É nesse ponto que se encontra o verdadeiro desafio. A OTAN precisa mais do que discursos: precisa de presença visível e constante. É o que já ocorre, ainda que de forma limitada, com a “presença avançada” de tropas aliadas no território báltico, o policiamento aéreo rotativo e o planejamento conjunto de defesa. Mas, diante da imprevisibilidade russa, surgem dúvidas inevitáveis: haveria tempo para mobilizar reforços em caso de ataque relâmpago? A famosa brecha de Suwalki — estreita passagem que liga a Polônia à Lituânia — resistiria a uma tentativa de bloqueio?
Os países bálticos, conscientes de sua vulnerabilidade, não se limitam a esperar pelos aliados. Construíram a chamada Linha de Defesa Báltica, com fortificações e obstáculos militares nas fronteiras; elevaram seus gastos em defesa a níveis proporcionais inéditos; modernizaram arsenais; investiram em cibersegurança e desenvolveram doutrinas de “defesa total”, que envolvem não apenas os militares, mas toda a sociedade. A Lituânia receberá, inclusive, uma brigada blindada permanente da Alemanha — gesto simbólico e prático de compromisso aliado.

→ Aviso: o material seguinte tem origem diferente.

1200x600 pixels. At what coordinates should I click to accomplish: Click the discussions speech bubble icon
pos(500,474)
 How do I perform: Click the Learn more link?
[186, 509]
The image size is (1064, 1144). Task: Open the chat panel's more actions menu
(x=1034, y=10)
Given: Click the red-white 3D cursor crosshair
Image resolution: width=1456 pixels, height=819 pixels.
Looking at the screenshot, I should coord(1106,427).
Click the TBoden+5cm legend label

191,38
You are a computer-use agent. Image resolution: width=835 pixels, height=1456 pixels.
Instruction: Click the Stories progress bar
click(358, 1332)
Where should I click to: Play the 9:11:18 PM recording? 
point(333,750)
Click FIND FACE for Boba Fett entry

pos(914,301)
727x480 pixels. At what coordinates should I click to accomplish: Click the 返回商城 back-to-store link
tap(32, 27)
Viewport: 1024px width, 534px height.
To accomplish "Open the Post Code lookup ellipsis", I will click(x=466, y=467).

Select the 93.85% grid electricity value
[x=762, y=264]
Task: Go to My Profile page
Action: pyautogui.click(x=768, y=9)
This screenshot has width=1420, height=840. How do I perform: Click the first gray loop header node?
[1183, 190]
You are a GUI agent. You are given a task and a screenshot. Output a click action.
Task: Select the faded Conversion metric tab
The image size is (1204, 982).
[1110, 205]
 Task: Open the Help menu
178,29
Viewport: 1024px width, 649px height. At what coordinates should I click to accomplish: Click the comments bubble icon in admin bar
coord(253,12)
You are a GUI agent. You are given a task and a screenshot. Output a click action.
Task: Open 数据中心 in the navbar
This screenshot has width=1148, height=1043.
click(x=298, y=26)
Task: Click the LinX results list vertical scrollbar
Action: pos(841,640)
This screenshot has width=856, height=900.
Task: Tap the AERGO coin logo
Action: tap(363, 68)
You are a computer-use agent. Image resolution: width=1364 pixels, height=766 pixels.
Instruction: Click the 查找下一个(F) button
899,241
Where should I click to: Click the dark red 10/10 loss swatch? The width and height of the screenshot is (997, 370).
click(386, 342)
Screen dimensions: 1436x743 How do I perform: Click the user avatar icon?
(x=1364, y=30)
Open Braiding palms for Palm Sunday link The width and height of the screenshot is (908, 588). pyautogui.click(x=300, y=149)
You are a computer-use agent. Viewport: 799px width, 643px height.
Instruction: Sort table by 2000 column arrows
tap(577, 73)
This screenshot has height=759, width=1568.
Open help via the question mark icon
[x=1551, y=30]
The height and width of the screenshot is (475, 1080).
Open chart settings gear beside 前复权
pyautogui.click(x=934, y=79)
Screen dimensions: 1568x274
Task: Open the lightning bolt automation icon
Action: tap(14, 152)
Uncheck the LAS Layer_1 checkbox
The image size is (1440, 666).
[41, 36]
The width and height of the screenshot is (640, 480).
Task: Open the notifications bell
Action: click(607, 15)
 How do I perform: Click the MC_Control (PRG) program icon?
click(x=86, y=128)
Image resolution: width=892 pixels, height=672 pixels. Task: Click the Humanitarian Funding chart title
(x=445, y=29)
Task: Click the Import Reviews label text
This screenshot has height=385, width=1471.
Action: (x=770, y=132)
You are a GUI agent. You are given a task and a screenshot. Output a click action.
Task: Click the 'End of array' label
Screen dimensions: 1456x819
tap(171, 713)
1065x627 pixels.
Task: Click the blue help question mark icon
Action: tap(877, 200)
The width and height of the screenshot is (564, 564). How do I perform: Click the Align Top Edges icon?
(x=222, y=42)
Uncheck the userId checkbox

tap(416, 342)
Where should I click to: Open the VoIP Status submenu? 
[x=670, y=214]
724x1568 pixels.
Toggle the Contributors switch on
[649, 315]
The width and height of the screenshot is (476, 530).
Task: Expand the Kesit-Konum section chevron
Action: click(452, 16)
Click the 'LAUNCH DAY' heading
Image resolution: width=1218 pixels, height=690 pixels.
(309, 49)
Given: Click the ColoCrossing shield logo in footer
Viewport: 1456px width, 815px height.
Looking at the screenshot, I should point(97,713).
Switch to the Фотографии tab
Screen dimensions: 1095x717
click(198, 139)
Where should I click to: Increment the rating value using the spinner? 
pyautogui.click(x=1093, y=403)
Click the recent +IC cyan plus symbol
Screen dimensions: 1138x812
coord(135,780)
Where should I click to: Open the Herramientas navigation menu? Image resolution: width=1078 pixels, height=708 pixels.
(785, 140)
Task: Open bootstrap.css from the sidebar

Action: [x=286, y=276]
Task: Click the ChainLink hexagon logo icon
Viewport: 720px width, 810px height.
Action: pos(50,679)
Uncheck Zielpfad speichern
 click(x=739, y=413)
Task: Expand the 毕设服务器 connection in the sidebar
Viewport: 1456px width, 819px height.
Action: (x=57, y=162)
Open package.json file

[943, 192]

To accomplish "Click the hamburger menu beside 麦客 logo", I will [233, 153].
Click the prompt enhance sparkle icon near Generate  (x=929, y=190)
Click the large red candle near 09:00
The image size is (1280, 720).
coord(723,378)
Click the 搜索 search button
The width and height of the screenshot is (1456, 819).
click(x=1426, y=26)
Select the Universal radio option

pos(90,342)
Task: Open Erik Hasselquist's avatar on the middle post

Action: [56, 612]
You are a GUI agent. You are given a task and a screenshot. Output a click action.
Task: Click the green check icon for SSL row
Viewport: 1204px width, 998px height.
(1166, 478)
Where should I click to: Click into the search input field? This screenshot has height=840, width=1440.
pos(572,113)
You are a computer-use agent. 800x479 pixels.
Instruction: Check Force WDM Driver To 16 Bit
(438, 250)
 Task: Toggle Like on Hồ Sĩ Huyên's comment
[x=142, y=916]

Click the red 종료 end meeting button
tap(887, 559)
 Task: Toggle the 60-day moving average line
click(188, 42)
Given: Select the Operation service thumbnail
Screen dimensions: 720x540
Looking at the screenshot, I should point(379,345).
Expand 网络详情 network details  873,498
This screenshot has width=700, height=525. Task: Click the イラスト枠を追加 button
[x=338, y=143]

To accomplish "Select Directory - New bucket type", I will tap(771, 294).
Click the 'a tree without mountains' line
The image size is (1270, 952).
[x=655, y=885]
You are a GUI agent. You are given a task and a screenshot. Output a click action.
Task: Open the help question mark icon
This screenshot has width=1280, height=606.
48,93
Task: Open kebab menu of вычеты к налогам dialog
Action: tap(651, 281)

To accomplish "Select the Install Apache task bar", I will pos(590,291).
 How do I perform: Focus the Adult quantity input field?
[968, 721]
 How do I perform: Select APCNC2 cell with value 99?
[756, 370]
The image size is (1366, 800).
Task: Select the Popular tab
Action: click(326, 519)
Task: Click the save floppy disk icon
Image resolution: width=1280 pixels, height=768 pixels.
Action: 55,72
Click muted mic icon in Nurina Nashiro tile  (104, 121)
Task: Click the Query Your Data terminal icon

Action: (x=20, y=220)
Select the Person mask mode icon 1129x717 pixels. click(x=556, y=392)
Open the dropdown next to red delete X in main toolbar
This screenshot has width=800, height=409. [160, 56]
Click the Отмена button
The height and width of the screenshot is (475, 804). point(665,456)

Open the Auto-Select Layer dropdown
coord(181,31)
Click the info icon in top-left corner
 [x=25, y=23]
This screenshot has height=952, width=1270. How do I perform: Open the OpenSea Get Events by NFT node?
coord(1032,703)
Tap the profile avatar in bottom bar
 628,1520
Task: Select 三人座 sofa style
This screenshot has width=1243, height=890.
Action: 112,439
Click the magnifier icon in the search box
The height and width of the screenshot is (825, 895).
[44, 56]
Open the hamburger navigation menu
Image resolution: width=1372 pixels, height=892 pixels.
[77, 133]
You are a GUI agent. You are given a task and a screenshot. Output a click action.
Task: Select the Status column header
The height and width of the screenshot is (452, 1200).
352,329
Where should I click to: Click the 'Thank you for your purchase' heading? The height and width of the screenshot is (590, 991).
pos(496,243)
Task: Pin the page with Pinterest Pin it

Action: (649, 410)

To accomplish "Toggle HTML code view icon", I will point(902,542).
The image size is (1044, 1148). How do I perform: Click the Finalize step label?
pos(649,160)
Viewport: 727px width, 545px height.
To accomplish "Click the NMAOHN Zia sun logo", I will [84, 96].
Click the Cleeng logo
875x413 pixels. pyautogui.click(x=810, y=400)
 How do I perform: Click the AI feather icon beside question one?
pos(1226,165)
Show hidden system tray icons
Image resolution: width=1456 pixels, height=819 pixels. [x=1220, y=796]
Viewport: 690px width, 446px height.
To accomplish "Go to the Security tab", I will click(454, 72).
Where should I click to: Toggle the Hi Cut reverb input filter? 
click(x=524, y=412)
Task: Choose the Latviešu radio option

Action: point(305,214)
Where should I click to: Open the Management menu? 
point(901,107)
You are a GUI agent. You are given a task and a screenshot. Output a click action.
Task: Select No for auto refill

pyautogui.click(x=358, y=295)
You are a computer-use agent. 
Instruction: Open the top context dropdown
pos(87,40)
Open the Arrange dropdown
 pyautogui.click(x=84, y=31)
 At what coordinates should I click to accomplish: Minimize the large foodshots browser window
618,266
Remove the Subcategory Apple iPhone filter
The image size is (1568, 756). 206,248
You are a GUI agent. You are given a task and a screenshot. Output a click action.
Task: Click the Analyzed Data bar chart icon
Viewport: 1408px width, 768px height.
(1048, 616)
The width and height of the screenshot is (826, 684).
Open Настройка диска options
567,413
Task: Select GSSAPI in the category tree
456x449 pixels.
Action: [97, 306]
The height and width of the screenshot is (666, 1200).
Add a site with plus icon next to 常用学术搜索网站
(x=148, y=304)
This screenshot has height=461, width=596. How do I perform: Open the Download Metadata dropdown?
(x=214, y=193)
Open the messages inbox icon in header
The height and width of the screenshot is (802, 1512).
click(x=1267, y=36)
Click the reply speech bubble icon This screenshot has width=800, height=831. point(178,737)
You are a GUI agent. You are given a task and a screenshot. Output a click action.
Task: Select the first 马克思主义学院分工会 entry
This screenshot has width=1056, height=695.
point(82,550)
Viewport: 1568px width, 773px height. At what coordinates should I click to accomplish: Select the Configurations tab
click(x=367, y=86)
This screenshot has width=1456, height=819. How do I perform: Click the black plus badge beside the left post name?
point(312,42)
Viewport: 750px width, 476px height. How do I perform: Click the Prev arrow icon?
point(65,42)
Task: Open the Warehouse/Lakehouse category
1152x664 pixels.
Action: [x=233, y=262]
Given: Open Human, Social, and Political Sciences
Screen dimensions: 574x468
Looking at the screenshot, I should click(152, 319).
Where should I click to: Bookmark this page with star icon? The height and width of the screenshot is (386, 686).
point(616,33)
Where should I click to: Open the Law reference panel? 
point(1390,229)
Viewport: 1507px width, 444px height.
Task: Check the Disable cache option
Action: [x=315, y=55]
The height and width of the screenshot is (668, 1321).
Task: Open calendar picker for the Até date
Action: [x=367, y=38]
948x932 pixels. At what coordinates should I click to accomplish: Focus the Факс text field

Essa postura é acompanhada por uma solidariedade inequívoca em relação à Ucrânia. Estônia, Letônia e Lituânia não apenas condenam a invasão russa em fóruns internacionais: oferecem ajuda material concreta, enviando armas, munições, equipamentos de proteção e assistência humanitária. Proporcionalmente ao tamanho de suas economias, são alguns dos países que mais apoiaram Kiev desde 2022. Essa ajuda não é apenas altruísmo — é também expressão da memória histórica de povos que conhecem, na pele, o peso da ocupação soviética e entendem que a defesa da Ucrânia é, em última análise, a defesa de sua própria liberdade.
Nada disso, porém, elimina os riscos. A Rússia sabe que dificilmente conseguiria ocupar os países bálticos sem enfrentar consequências devastadoras. Mas também sabe que basta gerar instabilidade para corroer a confiança interna e semear divisões externas. Para o Kremlin, o híbrido — sabotagem, pressão energética, ataques cibernéticos — pode ser tão eficaz quanto tanques atravessando a fronteira.
No fim, a questão é menos sobre quantos soldados estarão estacionados em Riga ou Vilnius e mais sobre a clareza da mensagem enviada a Moscou. Se a OTAN falhar em mostrar que defende cada centímetro do território báltico, abre-se a porta para dúvidas existenciais sobre a própria aliança. E a lição da história europeia é clara: fronteiras testadas demais acabam, cedo ou tarde, por se transformar em linhas vermelhas cruzadas.
E há, ainda, um elo invisível que une bálticos e ucranianos: o da memória da opressão e o da coragem da resistência. Povos que aprenderam a sobreviver sob o jugo de impérios agora estendem as mãos uns aos outros, sabendo que sua solidariedade não é apenas diplomacia, mas um pacto de sangue e memória. Ao ajudar Kiev, Tallinn, Riga e Vilnius reafirmam a convicção de que a liberdade de um só povo europeu é a muralha moral que protege todos os demais.